> _Task goal_:
No picture belongs in the copy. Repeat each line below exactly.

> _Task inputs_:
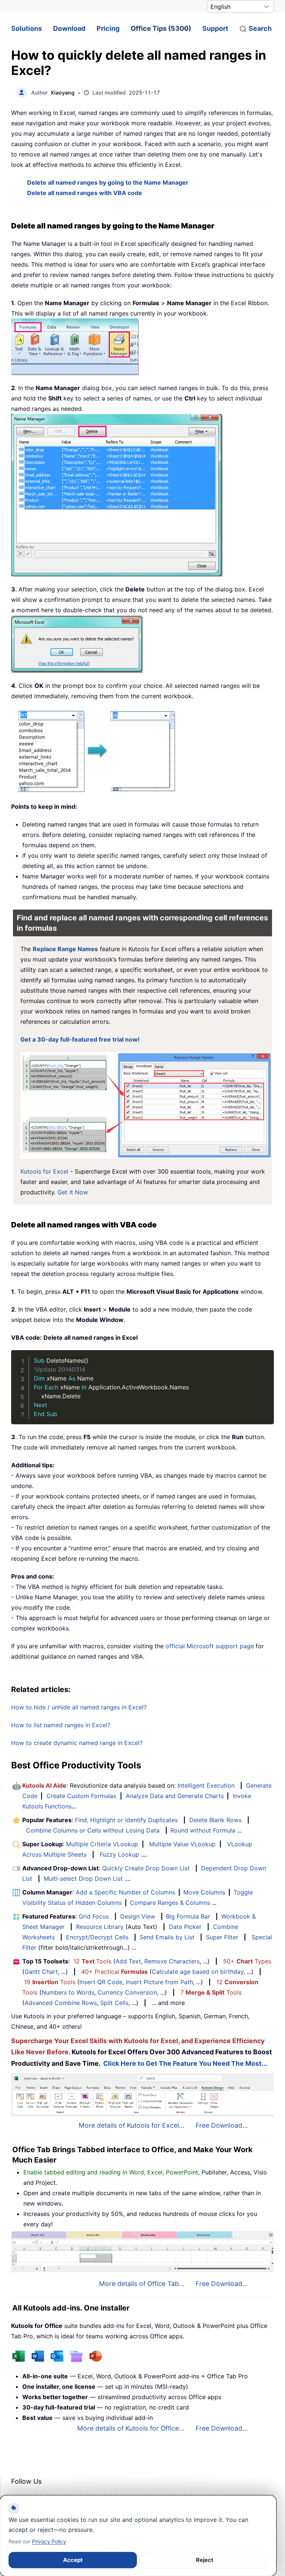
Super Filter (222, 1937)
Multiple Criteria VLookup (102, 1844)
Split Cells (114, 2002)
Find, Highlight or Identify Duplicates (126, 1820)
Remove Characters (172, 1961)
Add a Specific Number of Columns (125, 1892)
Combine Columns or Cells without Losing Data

> _Answer below_:
Super Filter (222, 1937)
Multiple Criteria VLookup (102, 1844)
Split Cells (114, 2002)
Find, Highlight or Identify Duplicates (126, 1820)
Remove Characters (172, 1961)
Add a Specific Number of Columns (125, 1892)
Combine Columns or Cells without Losing Data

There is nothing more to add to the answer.